*** Opening of PASSAGE FOR REVIEW ***

I've searched and searched for recommendations for a simple cable modem (no wi-fi) with one coax input and one Ethernet output (or two is OK) - as soon as it is released the EtherREGEN will be inserted between my modem and Cary DMS-500 dedicated streamer. (In my mind, now, my wi-fi router will be isolated on the "other side" of the EtherREGEN.)

Has anyone any experience at all with different modems, or even just good manufacturers? I once read somewhere to look at small business products, that the residential modems are junk. Where to start? Cisco, Netgear, Arris, Zoom, Motorola? Their web sites are nearly useless.

On Amazon, maybe not the best place to shop for a "great" electronic product, Motorola offers a DOCSIS 3.1 modem rated up to 6 Gbps. Arris also has a DOCSIS 3.1 modem rated up to 10 Gbps. (My current plan is 150Gbps; speed is not the issue here). Each is just under $170?

Any thoughts? Order both and see which one sounds the best?
 
Jun 10, 2019 at 12:35 AM Post #2 of 3
It’s error checked/corrected digital data. No modem does or can sound any different (unless specifically built to degrade data, which makes no sense). Or if a working model was starting to fail, which would be obvious,

If bits were being changed, you would see it in every application downloading data from the internet. Web pages, Word documents, Bank Statements, medical records, etc.

*** Close of PASSAGE FOR REVIEW ***
*** Opening of DATA PROVIDED ***

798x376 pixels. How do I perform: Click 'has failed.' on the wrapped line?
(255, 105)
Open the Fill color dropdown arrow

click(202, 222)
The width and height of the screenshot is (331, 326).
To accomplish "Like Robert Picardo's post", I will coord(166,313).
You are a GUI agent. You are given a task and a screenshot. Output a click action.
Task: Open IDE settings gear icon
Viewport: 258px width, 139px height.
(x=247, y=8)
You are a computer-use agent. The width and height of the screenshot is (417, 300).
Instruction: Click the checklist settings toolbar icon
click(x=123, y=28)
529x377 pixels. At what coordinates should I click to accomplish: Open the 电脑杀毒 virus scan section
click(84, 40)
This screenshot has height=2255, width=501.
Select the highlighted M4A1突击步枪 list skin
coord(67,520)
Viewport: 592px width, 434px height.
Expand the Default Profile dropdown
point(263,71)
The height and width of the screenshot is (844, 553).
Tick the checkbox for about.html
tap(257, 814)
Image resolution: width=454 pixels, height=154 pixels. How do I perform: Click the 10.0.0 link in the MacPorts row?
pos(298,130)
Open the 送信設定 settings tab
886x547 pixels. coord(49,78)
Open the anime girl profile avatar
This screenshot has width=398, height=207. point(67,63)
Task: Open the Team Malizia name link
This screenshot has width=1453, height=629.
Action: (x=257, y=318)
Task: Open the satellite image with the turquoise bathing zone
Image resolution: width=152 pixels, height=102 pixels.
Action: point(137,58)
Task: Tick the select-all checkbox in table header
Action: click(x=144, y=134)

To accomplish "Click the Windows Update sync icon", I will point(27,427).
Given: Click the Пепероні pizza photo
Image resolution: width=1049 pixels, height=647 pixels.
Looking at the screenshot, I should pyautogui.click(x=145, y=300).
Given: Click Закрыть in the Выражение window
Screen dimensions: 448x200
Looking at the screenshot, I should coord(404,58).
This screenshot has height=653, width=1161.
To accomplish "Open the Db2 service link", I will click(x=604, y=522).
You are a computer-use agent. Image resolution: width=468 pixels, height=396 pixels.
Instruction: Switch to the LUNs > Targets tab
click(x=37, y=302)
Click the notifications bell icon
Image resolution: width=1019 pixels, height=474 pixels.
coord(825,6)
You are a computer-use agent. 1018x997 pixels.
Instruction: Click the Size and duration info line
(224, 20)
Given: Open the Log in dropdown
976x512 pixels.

*** Close of DATA PROVIDED ***

* **AIM OF THE EXERCISE**
Reproduce the part of the cable modem discussion starting with "On Amazon, maybe" and going on through "just under $170?". You won't need the data.

* **WRITTEN ANSWER**
On Amazon, maybe not the best place to shop for a "great" electronic product, Motorola offers a DOCSIS 3.1 modem rated up to 6 Gbps. Arris also has a DOCSIS 3.1 modem rated up to 10 Gbps. (My current plan is 150Gbps; speed is not the issue here). Each is just under $170?